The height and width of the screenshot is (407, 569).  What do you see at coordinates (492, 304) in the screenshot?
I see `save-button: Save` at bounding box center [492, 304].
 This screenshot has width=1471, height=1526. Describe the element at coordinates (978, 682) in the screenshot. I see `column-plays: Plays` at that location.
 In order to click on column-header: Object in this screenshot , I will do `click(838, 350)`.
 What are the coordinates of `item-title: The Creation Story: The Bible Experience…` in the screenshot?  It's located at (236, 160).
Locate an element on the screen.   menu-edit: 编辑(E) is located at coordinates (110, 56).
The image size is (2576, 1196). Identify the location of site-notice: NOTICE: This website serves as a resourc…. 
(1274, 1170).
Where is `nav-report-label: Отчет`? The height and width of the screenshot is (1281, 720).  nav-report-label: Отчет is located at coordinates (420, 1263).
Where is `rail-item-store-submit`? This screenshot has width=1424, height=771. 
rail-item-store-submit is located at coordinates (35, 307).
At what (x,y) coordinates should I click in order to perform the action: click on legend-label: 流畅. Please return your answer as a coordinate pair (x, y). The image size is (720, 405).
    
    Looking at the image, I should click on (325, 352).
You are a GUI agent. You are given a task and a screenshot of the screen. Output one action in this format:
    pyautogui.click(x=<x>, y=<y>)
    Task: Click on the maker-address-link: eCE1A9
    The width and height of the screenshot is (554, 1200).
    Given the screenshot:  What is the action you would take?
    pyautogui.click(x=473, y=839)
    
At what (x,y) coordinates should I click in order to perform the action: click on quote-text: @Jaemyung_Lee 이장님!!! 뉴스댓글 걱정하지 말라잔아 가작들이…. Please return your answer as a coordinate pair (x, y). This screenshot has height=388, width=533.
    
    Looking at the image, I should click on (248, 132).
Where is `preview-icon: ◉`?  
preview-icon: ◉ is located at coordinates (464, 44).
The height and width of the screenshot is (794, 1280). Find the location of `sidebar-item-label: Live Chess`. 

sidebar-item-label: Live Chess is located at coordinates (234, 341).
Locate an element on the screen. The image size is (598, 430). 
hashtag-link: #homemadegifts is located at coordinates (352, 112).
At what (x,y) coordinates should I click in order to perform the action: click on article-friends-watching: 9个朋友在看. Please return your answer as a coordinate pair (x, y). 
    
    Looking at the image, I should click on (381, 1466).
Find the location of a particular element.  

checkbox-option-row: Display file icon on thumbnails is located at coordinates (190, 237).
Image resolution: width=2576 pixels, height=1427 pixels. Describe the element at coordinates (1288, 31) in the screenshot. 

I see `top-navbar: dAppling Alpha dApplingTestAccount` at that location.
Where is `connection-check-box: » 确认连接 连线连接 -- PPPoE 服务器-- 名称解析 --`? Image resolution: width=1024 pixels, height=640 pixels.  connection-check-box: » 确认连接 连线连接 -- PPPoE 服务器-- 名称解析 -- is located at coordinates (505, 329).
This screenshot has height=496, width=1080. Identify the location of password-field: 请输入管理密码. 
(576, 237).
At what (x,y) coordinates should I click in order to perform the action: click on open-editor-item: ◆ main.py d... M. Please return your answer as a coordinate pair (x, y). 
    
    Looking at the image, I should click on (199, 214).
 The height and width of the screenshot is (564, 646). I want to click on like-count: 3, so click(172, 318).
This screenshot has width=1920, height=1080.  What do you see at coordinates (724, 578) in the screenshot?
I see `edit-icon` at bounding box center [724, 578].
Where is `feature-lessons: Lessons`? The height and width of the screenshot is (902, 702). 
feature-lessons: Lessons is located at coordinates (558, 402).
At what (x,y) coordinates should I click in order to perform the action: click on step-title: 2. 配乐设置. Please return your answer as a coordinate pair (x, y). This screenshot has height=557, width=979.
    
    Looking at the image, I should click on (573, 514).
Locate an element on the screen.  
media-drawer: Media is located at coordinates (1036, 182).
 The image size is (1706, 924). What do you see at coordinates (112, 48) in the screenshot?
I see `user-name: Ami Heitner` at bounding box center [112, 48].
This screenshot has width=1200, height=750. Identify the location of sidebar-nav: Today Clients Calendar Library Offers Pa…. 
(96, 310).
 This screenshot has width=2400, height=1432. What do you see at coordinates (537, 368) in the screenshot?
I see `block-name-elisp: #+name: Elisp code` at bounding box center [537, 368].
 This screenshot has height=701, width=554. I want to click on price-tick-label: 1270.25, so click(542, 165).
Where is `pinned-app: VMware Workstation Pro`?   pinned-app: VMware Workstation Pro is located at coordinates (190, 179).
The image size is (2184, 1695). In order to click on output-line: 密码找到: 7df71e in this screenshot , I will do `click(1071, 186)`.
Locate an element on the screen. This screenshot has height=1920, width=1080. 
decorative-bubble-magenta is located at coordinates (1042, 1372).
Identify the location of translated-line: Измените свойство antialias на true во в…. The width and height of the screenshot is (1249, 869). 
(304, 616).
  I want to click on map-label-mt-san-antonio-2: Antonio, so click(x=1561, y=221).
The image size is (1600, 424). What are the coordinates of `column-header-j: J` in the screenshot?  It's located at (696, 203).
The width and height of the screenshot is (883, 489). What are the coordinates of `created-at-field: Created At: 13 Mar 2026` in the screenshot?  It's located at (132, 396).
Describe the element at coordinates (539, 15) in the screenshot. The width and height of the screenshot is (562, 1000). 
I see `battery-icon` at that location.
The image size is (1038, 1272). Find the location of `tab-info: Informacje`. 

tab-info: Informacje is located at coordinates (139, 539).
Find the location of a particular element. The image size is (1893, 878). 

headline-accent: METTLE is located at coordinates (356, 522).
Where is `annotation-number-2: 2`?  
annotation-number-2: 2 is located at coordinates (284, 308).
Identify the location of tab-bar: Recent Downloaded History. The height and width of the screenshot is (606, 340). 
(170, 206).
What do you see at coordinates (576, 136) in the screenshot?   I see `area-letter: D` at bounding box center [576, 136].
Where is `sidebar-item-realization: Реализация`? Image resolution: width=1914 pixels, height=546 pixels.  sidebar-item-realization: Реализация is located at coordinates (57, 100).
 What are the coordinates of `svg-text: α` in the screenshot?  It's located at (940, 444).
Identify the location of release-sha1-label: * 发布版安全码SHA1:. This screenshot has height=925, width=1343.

##############################

## [Work required]
Pick out every line of the records above that contains the string "link", treating uppercase and lowercase letters as distinct, and copy each such line in full.

## [Answer space]
    Task: Click on the maker-address-link: eCE1A9
hashtag-link: #homemadegifts is located at coordinates (352, 112).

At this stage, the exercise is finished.